[WHAT YOU NEED TO DO]
Look through the entries and count each line that includes the string "computer". Reply with the number alone.

------------------------------

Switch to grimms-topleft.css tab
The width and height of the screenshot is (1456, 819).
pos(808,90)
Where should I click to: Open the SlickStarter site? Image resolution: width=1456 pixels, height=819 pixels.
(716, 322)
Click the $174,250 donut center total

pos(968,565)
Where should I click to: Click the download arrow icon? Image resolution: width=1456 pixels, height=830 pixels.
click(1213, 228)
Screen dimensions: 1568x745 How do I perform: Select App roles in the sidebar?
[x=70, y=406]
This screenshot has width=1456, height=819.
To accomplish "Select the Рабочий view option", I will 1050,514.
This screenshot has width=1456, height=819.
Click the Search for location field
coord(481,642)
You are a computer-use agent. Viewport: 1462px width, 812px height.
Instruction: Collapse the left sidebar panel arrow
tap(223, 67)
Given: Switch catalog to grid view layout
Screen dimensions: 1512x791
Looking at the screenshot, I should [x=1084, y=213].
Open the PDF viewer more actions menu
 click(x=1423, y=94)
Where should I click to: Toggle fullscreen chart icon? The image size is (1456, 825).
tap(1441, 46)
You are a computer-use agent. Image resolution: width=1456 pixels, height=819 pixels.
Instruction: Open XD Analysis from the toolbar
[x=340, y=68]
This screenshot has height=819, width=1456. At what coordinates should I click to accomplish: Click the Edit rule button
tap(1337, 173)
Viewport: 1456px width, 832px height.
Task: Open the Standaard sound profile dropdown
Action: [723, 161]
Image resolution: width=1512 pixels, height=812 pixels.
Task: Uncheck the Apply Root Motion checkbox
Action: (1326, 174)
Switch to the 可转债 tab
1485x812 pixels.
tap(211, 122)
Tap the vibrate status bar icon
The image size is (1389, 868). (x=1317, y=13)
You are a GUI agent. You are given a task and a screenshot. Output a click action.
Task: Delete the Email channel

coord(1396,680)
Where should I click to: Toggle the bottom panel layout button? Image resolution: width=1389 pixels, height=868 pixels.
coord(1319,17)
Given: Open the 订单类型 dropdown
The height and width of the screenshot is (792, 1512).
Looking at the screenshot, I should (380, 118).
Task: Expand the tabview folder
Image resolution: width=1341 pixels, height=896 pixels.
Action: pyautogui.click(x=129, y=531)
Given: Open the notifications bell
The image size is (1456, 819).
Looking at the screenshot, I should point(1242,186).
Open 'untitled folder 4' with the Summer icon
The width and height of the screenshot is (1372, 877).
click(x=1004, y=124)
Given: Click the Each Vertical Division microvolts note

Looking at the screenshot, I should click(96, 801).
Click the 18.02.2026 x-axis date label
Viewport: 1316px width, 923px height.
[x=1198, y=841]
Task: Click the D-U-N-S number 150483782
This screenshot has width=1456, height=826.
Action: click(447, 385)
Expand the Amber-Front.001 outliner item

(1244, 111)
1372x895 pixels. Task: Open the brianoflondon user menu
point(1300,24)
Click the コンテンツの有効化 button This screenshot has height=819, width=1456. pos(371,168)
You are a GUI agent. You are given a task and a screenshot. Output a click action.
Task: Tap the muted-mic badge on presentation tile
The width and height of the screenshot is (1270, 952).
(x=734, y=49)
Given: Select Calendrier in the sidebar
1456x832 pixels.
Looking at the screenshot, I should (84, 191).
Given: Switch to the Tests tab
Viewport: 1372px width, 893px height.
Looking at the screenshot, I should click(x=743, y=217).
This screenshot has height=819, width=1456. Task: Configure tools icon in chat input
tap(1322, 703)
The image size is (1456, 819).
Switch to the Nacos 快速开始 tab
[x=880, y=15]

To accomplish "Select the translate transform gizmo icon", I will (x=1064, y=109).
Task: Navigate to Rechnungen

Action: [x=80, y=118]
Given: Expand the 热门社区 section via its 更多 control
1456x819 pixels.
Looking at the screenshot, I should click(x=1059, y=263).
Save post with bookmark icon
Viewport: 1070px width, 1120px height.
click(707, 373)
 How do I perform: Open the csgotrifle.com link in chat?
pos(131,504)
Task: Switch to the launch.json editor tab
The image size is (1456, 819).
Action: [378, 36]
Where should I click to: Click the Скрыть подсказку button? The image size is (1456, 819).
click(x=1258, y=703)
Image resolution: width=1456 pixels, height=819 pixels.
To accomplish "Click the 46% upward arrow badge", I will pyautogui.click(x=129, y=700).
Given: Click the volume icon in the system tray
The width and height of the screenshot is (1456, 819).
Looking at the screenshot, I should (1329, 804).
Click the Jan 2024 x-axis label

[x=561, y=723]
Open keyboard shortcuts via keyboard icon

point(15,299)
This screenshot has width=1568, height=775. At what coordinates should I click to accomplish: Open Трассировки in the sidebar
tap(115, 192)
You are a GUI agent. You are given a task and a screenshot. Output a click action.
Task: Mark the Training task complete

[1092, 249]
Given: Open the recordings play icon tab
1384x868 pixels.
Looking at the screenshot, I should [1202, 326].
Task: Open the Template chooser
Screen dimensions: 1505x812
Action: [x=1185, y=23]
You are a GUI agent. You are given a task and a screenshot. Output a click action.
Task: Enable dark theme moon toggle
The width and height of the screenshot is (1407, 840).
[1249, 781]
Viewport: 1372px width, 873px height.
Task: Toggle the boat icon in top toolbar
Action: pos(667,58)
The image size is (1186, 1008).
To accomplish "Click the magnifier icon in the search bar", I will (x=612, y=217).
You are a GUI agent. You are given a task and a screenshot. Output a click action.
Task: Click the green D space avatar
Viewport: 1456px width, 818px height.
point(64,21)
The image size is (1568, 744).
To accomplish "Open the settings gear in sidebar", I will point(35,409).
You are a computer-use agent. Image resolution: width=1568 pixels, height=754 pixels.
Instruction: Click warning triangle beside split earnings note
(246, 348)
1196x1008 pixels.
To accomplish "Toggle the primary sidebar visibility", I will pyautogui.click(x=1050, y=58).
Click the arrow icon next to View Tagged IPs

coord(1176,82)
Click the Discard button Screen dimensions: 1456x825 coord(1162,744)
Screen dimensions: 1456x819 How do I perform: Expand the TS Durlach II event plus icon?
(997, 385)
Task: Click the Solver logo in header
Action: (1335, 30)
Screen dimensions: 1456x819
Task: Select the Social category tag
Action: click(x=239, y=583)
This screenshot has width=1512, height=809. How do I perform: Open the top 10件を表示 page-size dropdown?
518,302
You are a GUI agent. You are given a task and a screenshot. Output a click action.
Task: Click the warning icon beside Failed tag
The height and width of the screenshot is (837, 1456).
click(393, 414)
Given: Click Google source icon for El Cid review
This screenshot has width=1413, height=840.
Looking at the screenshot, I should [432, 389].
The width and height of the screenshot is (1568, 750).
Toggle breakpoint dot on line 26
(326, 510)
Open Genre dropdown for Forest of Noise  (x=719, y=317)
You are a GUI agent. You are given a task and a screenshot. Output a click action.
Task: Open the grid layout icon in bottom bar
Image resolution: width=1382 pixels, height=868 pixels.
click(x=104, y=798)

------------------------------

[RESULT BELOW]
3